Business Sites are a basic expectation of any potential customer with an internet connection, which is roughly three fourths of the United States. Whether you’re a small town plumber or a national chain, people aren’t rummaging through drawers for a big yellow book so they can search through three different categories(Food? Restaurant? Pizza?), make a guess as to whether you or your competitors are better, then call and listen to your on-hold music just to find out your hours of operation anymore.

Instead, they’re going online. Studies have shown that search is driving offline conversions for local businesses. Out of 2,866 survey respondents in a Nielsen study, 46% of them had searched for a local service business within the past 90 days, and 23% of that 43% bookmarked the site of that vendor. That means next time that person needs a plumber, they’re not going through the newest edition of the yellow pages. They’re going back to the same site they’ve had bookmarked for the past who-knows-how-many years.

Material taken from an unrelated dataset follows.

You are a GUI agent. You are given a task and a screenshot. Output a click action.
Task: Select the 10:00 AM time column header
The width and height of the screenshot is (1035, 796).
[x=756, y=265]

Giving the basic information of your business is the bare minimum of what a presence site can accomplish for you. Product-oriented businesses can indeed make their presence an online store, adding to the sales made by small local businesses, or giving chain businesses another way to make a sale in store. When I first started college, I was working at JC Penney, a retail business that made a pretty penny from catalog mailings and sails from mail ordering. Their website was a natural evolution of the catalog, one that didn’t replace it(or at least, hasn’t yet), giving them a third way to sell products to customers who came into the store.

Service businesses can also accomplish more with a presence site. It’s not about just having a presence, it’s about _distinguishing_ your presence. Exemplar Law, a law firm that sponsors Entrepreneur Meetups I attend in Boston, “is the first corporate law firm in the nation to exclusively adopt a fixed price model” rather than billing by the hour. Their website promotes this fact, the capabilities of their lawyers, the groups they sponsor, and many more aspects of the firm. Their site helps distinguish the way they practice law from the way others practice law.

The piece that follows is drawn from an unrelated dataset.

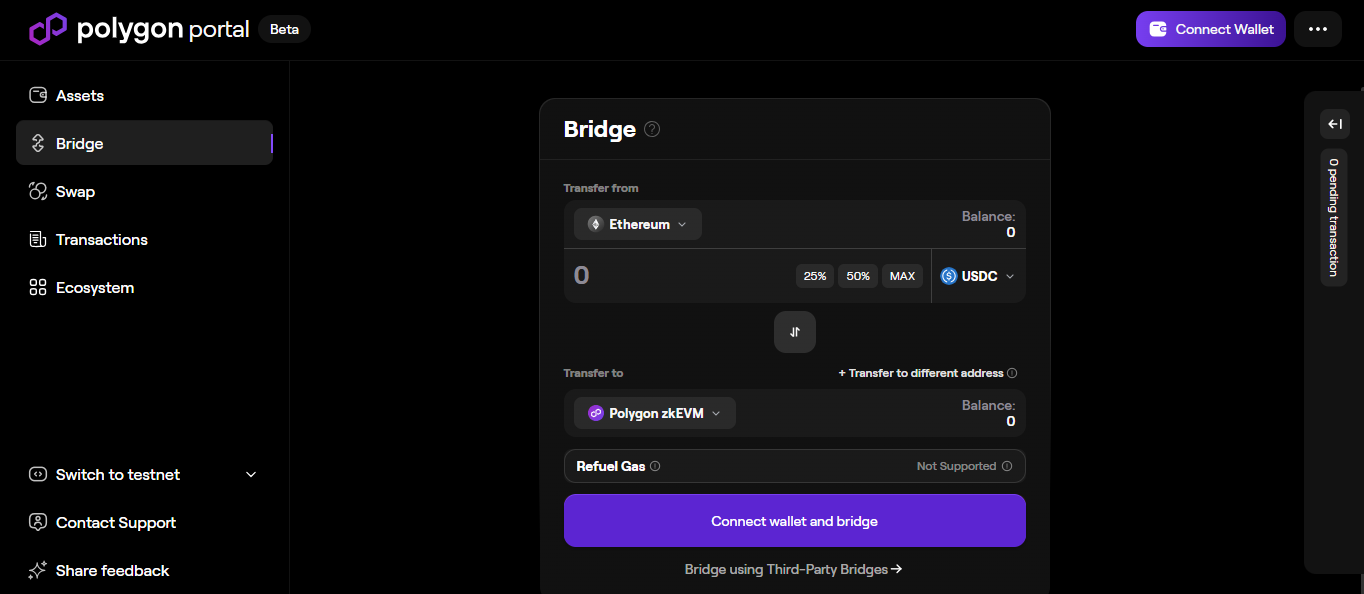This screenshot has width=1364, height=594.
Task: Open the USDC token selector
Action: (978, 276)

Restaurant are increasingly adding photo galleries and making their menus available online. I wonder how long it will be until chef profiles become a regular practice? Any website can let people know where they could eat, your website can show them where they should want to eat. And in Naked Conversations[Affiliate Link], the book that makes the definitive case for encouraging businesses to “join the conversation”, we’re told the story of Thomas Mahon, a London tailor who leveraged his clothier expertise to write a blog that garnered him 10 times the business he normally received on a trip to New York City… 10 weeks after starting his blog.

Personal Sites

Personal sites face the same decision as business sites do: will they act as a static flyer, a list of attributes occasionally updated? Or will they truly offer a distinguishing presence, a more dynamic demonstration of who a person is and what they have to say? Personal sites aren’t only a presence for others to find, they’re a presence in which you find yourself. The web is an amazing medium for personal expression, and one that has been enthusiastically, if haphazardly, embraced since Geocities first offered easy-to-build personal web sites.

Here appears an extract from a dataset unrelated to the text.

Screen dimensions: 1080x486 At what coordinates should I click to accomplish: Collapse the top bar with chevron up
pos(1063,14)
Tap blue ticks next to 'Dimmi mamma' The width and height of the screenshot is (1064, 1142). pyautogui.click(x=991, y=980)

And while your presence was mostly found by those who already knew it existed — family, friends, students, coworkers, etc. — even then there were efforts to connect people’s personal presences to those of others outside their local network. Webrings based on interest or affiliation were a much more aimless method of connection than currently exist on social networking services today. The ‘profile’ on sites like LinkedIn, MySpace, and Facebook are a more structured version of the personal homepages created in the early days of the web.

Personal sites can be demonstrations of yourself or your skills. Portfolios, expertise blogs, a central aggregator of your projects & postings, anything that is updated and evolves with you. In a world that is continuously trained to believe that an internet search is the quickest route to information, how long until the first thing a person does with the name from your business card or class roster is search for it on Google? Certainly you might have information about yourself listed on your card, or have told your class something about yourself, but would you accept the information someone gives you about themselves as the whole picture? Or would you look for more? If someone is going to search for you on the web, don’t you want them to find you?

Personal sites will play more of a role in the public relations strategies of successful businesses in the future. More corporations will find it less desirable to be viewed as inhuman monoliths, and more desirable to both put human faces on their companies while at the same time displaying the talent their company has access to. Giving employees a place to list their accomplishments and competencies at the company offers those interested in the company a better sense of progress. It also serves to illustrate the responsibilities and interactions of employees, a fantastic way for recruiters to give potential talent a preview of what life working at the company would be like.

Information Sites

Information sites are also a kind of presence site. From the vast ocean of Wikipedia to the most detailed academic journals, any information whose importance is not directly affected by the time of its availability(as news is), receives all the benefits of a repository from a website, while maintaining ease of access thanks to search engines and well-planned organization schemas.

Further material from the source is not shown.